According to Gizmag, MV Agusta took “two of its high performance 1078cc four cylinder engines and created a Swiss-watch-like 2156cc V8 powerplant which will power a limited-edition 308 bhp, carbon-fiber–hulled, two-seater called the F4 Interceptor… The only information apart from the raw numbers available on the craft at this stage is that it has a CDI ignition, electronic fuel injection, a 3-blade stainless steel impeller, uses a 160mm high pressure axial flow pump and is claimed to weigh in at an astounding 238kg dry.”
With a scant weight of 524-pounds and a final output a staggering 400 horsepower, the combination would make the Agusta quite possibly the world’s fastest (and most expensive) PWC. Of course, the concept was also much smaller than any of the then-current models. At 2.946 metres long (115.9 inches), it is more than a foot shorter than Sea-Doo’s full-sized GTX/RXT hull. Add to it a healthy quotient of titanium and magnesium, and the Agusta nears the super exotic with each step.
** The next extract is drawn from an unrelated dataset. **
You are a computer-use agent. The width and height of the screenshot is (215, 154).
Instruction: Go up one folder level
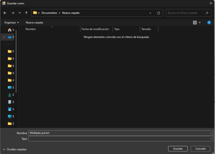tap(26, 13)
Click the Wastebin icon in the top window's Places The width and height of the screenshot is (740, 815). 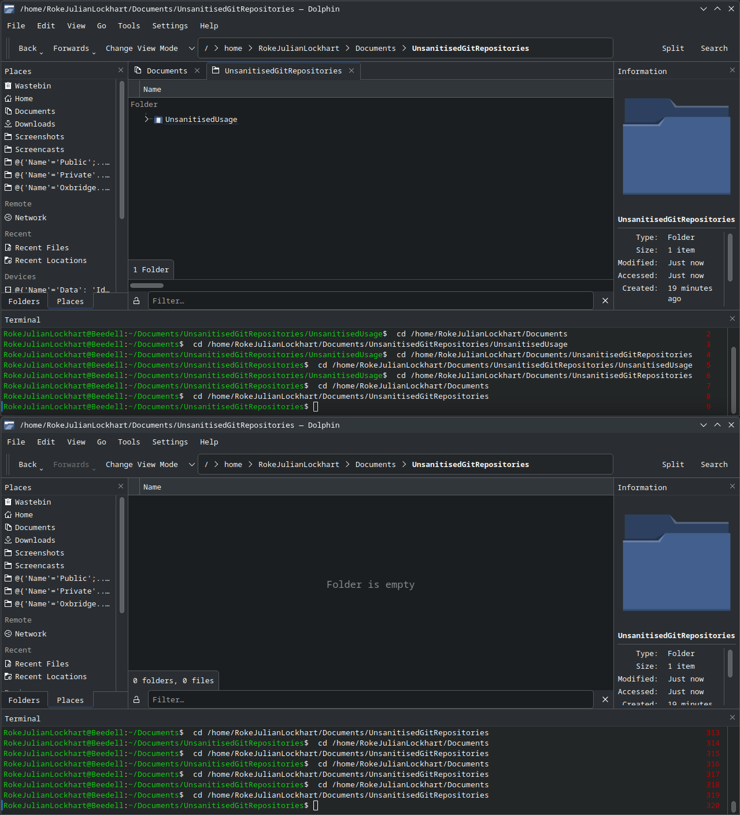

“As with any other form of performance motorsport, fundamental physics still applies,” Gizmag continued, “modest dimensions means less mass to accelerate, stop and change direction. Compare the dimensions and power of the MV Agusta…to the recently announced offerings of the existing manufacturers and you’ll see a significant gap in the power-to-weight ratios…and why we think the European PWC will naturally fall into an elite class of PWC similar perhaps to the difference between luxury class cars such as BMW and Mercedes, and their exotic automotive counterparts such as Ferrari, Lamborghini et al.”
In its conclusion, Agusta announced a limited (although undisclosed) production number of the new F4 Interceptor and failed to release a price, yet it was expected to quite easily be “the most expensive production PWC yet sold.” Alas, the MV Agusta F4 Interceptor never came to fruition. Much like HSR-Benelli’s V6-powetred Series-R watercraft revealed near this same time, both Italian super-craft failed to see production, not to mention US shores. Surprisingly enough, price wasn’t the biggest detractor, but compliance with the U.S. Coast Guard.
Approval from the Coast Guard – which consists of a “gentleman’s agreement” for standard PWC not to exceed 65mph full loaded – has kept many a ski from American hands, most recently the RS-edition supercharged Sea-Doos. Unrestricted by its GPS-governor, RXT-X 260 RS units handily exceed 70-71 mph “out of the box.” Likewise, Kawasakis greedily surpass the 70mph mark with literally the addition of $.10 worth of washers to the paddle wheel speedometer.
Of course, the aftermarket accessory market for PWC is ripe with go-fast goodies that can launch a SVHO-powered Yamaha to 80mph with very little effort. Yes, 400HP is achievable from any of the current Big Three, and a naturally-aspirated V8 Italian PWC is a “tantalizing prospect” to be sure, but until the USCG restriction is lifted or heavily amended, it is very unlikely that we’ll see super exotics like MV Agusta’s dream ski F4 Interceptor.